Manobras de diversão
É um sintoma do espantoso subdesenvolvimento cultural português, exercido pela classes que se dizem letradas e atentas, que todos os problemas se discutam reduzindo-se a questões políticas e, pior, abaixados à politiquice do jogo partidário. É o velho aforismo: quando se tem um martelo, todos os problemas são pregos.
O caso da compra da TVI-PRISA pela PT-Altice, demonstra tragicamente os equívocos de semelhante tacanhez. Num desplante, mas nada despropositado para quem tem interesses corporativos a defender, o Senhor Primeiro Ministro António Costa colocou as interrogações a esta operação nos termos que mais lhe convêm. Dado o tom, foi logo a banda bradar grande charivari à porta da ERC, um organismo de momento letá¡rgico, mas de génese e funções ignóbeis (qualificação que terei todo o prazer em esmiuçar em circunstâncias mais alargadas).

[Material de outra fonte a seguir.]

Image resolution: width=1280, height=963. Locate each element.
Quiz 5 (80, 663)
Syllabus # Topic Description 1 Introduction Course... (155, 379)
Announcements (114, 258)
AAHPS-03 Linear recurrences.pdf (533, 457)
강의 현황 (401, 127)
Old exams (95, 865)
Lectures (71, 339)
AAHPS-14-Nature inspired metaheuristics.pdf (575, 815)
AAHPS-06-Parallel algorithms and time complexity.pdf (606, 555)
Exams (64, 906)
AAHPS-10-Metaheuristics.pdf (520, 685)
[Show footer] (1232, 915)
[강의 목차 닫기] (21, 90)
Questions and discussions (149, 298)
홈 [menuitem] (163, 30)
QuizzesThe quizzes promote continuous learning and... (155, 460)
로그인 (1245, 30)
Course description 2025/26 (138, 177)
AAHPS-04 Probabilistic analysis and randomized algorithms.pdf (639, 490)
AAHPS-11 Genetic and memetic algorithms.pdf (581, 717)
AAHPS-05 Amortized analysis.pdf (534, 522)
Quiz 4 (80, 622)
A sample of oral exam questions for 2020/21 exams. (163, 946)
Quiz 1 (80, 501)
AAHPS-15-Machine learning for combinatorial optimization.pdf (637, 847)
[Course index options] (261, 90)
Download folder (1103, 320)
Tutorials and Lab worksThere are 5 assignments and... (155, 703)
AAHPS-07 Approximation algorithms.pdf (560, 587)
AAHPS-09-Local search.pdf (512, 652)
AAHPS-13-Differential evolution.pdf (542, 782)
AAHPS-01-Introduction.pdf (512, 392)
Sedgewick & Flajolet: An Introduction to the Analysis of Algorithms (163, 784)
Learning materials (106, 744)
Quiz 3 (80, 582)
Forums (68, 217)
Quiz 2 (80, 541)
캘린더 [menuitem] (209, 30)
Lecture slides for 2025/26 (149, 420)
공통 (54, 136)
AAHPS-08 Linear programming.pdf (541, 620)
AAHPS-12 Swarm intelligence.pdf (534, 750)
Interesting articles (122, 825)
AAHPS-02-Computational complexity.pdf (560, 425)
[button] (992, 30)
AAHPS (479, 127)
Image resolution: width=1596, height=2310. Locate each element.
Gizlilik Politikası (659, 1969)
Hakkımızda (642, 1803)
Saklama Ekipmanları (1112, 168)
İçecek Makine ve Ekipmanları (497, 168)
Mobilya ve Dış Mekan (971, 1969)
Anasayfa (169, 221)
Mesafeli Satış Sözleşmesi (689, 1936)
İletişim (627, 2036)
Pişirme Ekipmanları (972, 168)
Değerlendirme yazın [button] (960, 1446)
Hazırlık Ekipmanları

E no entanto os grandes dilemas criados pelas intenções da PT-Altice colocam-se num plano muitíssimo mais determinante, influente e alarmante, do que de a preocupação e conveniência táctica de saber quem ficará a mandar no alinhamento dos telejornais - "It's economics, stupid."
Era esperado que se a PT-Altice abocanhasse a TVI-PRISA, como numa queda em dominó, a NOS se fizesse à SIC-IMPRESA. Postas as coisas em movimento a questão fundamental é só uma:
Como será a paisagem audiovisual portuguesa?
Decorrem imediatamente daqui dois assombros:
- Em que outro país europeu (ou mesmo mundial) CINCO indústrias (a televisão aberta, a televisão por cabo, a Internet, as comunicações móveis e as comunicações fixas) ficam agregadas numa empresa? E se a NOS executar os seus propósitos acrescentem-se MAIS TRÊS: a exibição cinematográfica e a distribuição cinematográfica. E os direitos de futebol.
- Que liberdade de mercado, económica, comercial e de escolha se antevêem quando tantas áreas industriais de tamanha dimensão e incidência se limitam a um duopólio?
Enquanto a discussão não enveredar por este caminho é poeira nos olhos. Boa sorte.